TASK GOAL = Word for word, set down the entries that follow.
:: DATA SHOWN
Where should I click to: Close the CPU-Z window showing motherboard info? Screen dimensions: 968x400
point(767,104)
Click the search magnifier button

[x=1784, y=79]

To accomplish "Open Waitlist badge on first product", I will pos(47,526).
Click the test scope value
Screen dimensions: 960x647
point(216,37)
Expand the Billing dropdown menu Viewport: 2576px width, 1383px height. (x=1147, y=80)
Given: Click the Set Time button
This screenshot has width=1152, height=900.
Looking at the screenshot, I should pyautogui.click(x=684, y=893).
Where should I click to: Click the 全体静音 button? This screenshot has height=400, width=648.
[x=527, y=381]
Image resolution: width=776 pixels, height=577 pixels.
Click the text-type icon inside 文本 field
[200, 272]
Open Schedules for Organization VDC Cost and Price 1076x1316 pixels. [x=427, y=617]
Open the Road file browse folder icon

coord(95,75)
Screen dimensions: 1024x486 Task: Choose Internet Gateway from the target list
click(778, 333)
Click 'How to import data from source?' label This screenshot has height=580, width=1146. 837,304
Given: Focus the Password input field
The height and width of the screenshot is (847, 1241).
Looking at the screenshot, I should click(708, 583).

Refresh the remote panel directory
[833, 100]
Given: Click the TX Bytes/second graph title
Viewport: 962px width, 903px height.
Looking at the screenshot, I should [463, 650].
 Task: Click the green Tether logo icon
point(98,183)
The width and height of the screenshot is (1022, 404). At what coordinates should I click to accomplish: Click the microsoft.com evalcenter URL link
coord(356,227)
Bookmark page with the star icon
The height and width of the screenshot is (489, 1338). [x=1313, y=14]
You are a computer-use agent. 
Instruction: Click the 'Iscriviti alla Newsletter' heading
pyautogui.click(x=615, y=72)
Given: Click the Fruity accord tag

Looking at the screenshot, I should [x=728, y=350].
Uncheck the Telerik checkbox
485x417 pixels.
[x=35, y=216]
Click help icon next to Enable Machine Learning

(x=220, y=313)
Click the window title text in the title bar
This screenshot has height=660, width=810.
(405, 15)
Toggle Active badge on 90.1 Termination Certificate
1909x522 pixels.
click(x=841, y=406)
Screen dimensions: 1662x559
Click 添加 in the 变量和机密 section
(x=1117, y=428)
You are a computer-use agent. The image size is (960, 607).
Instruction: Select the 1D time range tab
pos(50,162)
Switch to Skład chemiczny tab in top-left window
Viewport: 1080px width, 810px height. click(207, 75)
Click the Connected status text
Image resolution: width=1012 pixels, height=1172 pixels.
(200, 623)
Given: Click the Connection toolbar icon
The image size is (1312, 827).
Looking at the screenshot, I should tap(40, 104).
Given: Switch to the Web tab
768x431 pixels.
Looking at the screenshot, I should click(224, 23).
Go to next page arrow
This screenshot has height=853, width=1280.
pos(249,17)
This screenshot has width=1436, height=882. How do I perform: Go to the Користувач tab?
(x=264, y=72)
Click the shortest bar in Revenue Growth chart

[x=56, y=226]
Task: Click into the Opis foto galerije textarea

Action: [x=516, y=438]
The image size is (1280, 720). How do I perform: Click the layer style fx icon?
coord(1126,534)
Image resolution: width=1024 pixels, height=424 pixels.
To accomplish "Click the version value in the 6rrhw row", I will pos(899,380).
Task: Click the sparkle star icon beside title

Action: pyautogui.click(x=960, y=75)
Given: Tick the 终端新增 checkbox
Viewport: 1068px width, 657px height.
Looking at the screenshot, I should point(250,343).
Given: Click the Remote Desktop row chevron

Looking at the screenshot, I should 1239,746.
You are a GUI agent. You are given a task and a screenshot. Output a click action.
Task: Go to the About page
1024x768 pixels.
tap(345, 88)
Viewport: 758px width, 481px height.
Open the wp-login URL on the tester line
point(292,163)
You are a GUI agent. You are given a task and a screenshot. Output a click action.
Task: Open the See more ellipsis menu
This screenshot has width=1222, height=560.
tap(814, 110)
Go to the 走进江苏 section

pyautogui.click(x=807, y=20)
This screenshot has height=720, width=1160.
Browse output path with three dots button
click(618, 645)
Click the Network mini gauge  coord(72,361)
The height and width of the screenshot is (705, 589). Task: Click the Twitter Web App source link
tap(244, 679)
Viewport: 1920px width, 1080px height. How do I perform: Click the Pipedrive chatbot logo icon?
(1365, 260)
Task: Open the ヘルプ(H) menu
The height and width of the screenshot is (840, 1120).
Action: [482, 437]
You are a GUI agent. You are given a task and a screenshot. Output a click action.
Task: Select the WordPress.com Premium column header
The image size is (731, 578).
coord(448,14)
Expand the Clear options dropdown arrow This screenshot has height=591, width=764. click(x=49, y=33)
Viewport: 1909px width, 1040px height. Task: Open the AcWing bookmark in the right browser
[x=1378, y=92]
::::
COMPLETED TASK =
Where should I click to: Close the CPU-Z window showing motherboard info? Screen dimensions: 968x400
point(767,104)
Click the search magnifier button

[x=1784, y=79]

To accomplish "Open Waitlist badge on first product", I will pos(47,526).
Click the test scope value
Screen dimensions: 960x647
point(216,37)
Expand the Billing dropdown menu Viewport: 2576px width, 1383px height. (x=1147, y=80)
Given: Click the Set Time button
This screenshot has width=1152, height=900.
Looking at the screenshot, I should pyautogui.click(x=684, y=893).
Where should I click to: Click the 全体静音 button? This screenshot has height=400, width=648.
[x=527, y=381]
Image resolution: width=776 pixels, height=577 pixels.
Click the text-type icon inside 文本 field
[200, 272]
Open Schedules for Organization VDC Cost and Price 1076x1316 pixels. [x=427, y=617]
Open the Road file browse folder icon

coord(95,75)
Screen dimensions: 1024x486 Task: Choose Internet Gateway from the target list
click(778, 333)
Click 'How to import data from source?' label This screenshot has height=580, width=1146. 837,304
Given: Focus the Password input field
The height and width of the screenshot is (847, 1241).
Looking at the screenshot, I should click(708, 583).

Refresh the remote panel directory
[833, 100]
Given: Click the TX Bytes/second graph title
Viewport: 962px width, 903px height.
Looking at the screenshot, I should [463, 650].
 Task: Click the green Tether logo icon
point(98,183)
The width and height of the screenshot is (1022, 404). At what coordinates should I click to accomplish: Click the microsoft.com evalcenter URL link
coord(356,227)
Bookmark page with the star icon
The height and width of the screenshot is (489, 1338). [x=1313, y=14]
You are a computer-use agent. 
Instruction: Click the 'Iscriviti alla Newsletter' heading
pyautogui.click(x=615, y=72)
Given: Click the Fruity accord tag

Looking at the screenshot, I should [x=728, y=350].
Uncheck the Telerik checkbox
485x417 pixels.
[x=35, y=216]
Click help icon next to Enable Machine Learning

(x=220, y=313)
Click the window title text in the title bar
This screenshot has height=660, width=810.
(405, 15)
Toggle Active badge on 90.1 Termination Certificate
1909x522 pixels.
click(x=841, y=406)
Screen dimensions: 1662x559
Click 添加 in the 变量和机密 section
(x=1117, y=428)
You are a computer-use agent. The image size is (960, 607).
Instruction: Select the 1D time range tab
pos(50,162)
Switch to Skład chemiczny tab in top-left window
Viewport: 1080px width, 810px height. click(207, 75)
Click the Connected status text
Image resolution: width=1012 pixels, height=1172 pixels.
(200, 623)
Given: Click the Connection toolbar icon
The image size is (1312, 827).
Looking at the screenshot, I should tap(40, 104).
Given: Switch to the Web tab
768x431 pixels.
Looking at the screenshot, I should click(224, 23).
Go to next page arrow
This screenshot has height=853, width=1280.
pos(249,17)
This screenshot has width=1436, height=882. How do I perform: Go to the Користувач tab?
(x=264, y=72)
Click the shortest bar in Revenue Growth chart

[x=56, y=226]
Task: Click into the Opis foto galerije textarea

Action: [x=516, y=438]
The image size is (1280, 720). How do I perform: Click the layer style fx icon?
coord(1126,534)
Image resolution: width=1024 pixels, height=424 pixels.
To accomplish "Click the version value in the 6rrhw row", I will pos(899,380).
Task: Click the sparkle star icon beside title

Action: pyautogui.click(x=960, y=75)
Given: Tick the 终端新增 checkbox
Viewport: 1068px width, 657px height.
Looking at the screenshot, I should point(250,343).
Given: Click the Remote Desktop row chevron

Looking at the screenshot, I should 1239,746.
You are a GUI agent. You are given a task and a screenshot. Output a click action.
Task: Go to the About page
1024x768 pixels.
tap(345, 88)
Viewport: 758px width, 481px height.
Open the wp-login URL on the tester line
point(292,163)
You are a GUI agent. You are given a task and a screenshot. Output a click action.
Task: Open the See more ellipsis menu
This screenshot has width=1222, height=560.
tap(814, 110)
Go to the 走进江苏 section

pyautogui.click(x=807, y=20)
This screenshot has height=720, width=1160.
Browse output path with three dots button
click(618, 645)
Click the Network mini gauge  coord(72,361)
The height and width of the screenshot is (705, 589). Task: Click the Twitter Web App source link
tap(244, 679)
Viewport: 1920px width, 1080px height. How do I perform: Click the Pipedrive chatbot logo icon?
(1365, 260)
Task: Open the ヘルプ(H) menu
The height and width of the screenshot is (840, 1120).
Action: [482, 437]
You are a GUI agent. You are given a task and a screenshot. Output a click action.
Task: Select the WordPress.com Premium column header
The image size is (731, 578).
coord(448,14)
Expand the Clear options dropdown arrow This screenshot has height=591, width=764. click(x=49, y=33)
Viewport: 1909px width, 1040px height. Task: Open the AcWing bookmark in the right browser
[x=1378, y=92]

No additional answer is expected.